QR factorization of ill-conditioned tall-and-skinny matrices on distributed-memory systems
Nenad Mijić, Abhiram Kaushik, Davor Davidović
TL;DR
This work tackles QR factorization for extremely ill-conditioned tall-and-skinny matrices on distributed-memory and multi-GPU systems. It introduces Modified CholeskyQR2 with Gram-Schmidt (mCQR2GS), a distributed algorithm that interleaves CholeskyQR steps with Gram-Schmidt re-orthogonalisation to achieve $O(u)$-level orthogonality even for matrices with $ ext{cond}(A)$ up to approximately $10^{16}$. The approach builds on CholeskyQR2 and Shifted CholeskyQR3, adding a robust panel-based strategy that reduces communication and improves stability, outperforming ScaLAPACK by up to 6x on CPUs and 80x on GPUs in weak scaling. The paper provides a detailed scalability analysis, discusses the trade-offs of panel width and paneling strategies, and outlines future enhancements (look-ahead, adaptive paneling, shifting) with public code availability on GitHub and Zenodo.
Abstract
In this paper we present a novel algorithm developed for computing the QR factorisation of extremely ill-conditioned tall-and-skinny matrices on distributed memory systems.
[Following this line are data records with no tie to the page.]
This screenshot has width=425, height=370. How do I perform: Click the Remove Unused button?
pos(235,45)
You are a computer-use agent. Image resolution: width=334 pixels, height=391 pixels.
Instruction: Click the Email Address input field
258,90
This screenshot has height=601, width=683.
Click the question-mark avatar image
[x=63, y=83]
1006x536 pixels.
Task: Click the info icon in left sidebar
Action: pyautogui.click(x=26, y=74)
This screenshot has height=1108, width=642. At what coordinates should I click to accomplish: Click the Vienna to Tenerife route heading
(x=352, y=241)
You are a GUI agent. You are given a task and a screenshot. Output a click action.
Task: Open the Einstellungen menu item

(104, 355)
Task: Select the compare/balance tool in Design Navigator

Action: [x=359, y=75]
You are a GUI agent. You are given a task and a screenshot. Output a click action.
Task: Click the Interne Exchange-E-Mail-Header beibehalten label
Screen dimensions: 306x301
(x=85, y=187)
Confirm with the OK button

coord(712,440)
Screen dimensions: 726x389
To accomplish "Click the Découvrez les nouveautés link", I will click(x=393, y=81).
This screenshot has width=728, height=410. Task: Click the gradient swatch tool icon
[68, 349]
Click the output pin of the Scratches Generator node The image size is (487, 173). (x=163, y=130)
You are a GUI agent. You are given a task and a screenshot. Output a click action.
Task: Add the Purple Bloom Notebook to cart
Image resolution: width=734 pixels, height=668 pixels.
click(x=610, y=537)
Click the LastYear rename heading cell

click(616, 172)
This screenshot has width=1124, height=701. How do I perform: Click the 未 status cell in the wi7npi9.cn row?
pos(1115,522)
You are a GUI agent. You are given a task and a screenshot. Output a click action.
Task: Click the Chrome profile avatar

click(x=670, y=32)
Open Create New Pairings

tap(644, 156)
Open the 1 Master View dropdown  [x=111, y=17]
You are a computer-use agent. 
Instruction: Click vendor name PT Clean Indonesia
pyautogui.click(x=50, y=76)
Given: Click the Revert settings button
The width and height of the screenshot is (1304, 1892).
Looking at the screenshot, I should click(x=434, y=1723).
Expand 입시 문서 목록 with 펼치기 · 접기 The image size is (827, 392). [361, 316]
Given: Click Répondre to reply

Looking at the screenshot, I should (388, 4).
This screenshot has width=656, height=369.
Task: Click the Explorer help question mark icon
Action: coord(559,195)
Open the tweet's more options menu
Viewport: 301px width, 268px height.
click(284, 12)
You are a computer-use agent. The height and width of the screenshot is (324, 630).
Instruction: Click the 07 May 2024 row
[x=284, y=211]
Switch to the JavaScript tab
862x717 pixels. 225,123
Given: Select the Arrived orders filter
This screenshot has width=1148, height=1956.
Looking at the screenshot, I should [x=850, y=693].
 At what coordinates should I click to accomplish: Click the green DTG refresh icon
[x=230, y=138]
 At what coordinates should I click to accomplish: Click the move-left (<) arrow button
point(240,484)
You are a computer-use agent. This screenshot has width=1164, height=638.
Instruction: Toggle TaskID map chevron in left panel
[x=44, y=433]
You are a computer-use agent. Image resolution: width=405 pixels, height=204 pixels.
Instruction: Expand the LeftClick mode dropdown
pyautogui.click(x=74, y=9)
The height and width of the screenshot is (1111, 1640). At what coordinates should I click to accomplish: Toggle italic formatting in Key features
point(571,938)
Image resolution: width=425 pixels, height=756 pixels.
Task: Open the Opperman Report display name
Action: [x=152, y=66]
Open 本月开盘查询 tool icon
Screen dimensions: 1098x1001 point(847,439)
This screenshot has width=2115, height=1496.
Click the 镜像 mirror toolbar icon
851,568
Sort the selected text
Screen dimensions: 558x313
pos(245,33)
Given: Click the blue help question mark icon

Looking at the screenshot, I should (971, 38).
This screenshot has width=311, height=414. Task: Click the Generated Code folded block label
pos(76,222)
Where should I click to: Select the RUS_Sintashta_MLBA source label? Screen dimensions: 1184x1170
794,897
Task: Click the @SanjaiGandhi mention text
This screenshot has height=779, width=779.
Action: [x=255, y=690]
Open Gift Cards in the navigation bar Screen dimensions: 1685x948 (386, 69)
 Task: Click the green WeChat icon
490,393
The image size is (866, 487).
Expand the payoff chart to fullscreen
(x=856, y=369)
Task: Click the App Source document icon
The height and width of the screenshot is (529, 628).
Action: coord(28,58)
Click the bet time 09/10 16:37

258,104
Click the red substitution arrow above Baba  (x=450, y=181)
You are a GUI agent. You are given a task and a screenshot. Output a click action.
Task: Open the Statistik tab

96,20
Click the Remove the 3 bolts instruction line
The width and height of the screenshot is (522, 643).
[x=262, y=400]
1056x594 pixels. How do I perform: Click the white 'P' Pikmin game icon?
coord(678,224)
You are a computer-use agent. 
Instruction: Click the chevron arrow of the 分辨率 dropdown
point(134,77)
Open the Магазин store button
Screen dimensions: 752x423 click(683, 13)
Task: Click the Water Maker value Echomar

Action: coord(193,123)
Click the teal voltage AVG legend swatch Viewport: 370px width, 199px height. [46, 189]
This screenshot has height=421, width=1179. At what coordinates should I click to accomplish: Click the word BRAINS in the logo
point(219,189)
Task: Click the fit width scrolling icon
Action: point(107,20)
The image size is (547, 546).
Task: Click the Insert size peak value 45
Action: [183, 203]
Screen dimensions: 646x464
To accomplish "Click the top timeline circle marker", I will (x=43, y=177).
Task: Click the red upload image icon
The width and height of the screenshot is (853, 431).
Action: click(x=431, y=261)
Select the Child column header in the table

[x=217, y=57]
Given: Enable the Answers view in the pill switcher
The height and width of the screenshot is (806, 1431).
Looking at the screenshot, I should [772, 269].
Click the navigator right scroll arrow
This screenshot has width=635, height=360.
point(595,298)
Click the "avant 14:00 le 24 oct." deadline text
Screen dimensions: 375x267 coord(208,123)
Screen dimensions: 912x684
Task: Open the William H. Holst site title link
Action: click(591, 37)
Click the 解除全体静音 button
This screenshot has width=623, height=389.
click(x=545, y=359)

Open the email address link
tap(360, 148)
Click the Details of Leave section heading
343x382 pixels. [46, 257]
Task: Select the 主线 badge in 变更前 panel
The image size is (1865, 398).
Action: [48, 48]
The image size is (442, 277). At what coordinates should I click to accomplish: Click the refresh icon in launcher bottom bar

The algorithm is based on the communication-avoiding CholeskyQR2 algorithm and its block Gram-Schmidt variant. The latter improves the numerical stability of the CholeskyQR2 algorithm and significantly reduces the loss of orthogonality even for matrices with condition numbers up to $10^{15}$. Currently, there is no distributed GPU version of this algorithm available in the literature which prevents the application of this method to very large matrices. In our work we provide a distributed implementation of this algorithm and also introduce a modified version that improves the performance, especially in the case of extremely ill-conditioned matrices. The main innovation of our approach lies in the interleaving of the CholeskyQR steps with the Gram-Schmidt orthogonalisation, which ensures that update steps are performed with fully orthogonalised panels. The obtained orthogonality and numerical stability of our modified algorithm is equivalent to CholeskyQR2 with Gram-Schmidt and other state-of-the-art methods. Weak scaling tests performed with our test matrices show significant performance improvements. In particular, our algorithm outperforms state-of-the-art Householder-based QR factorisation algorithms available in ScaLAPACK by a factor of $6$ on CPU-only systems and up to $80\times$ on GPU-based systems with distributed memory.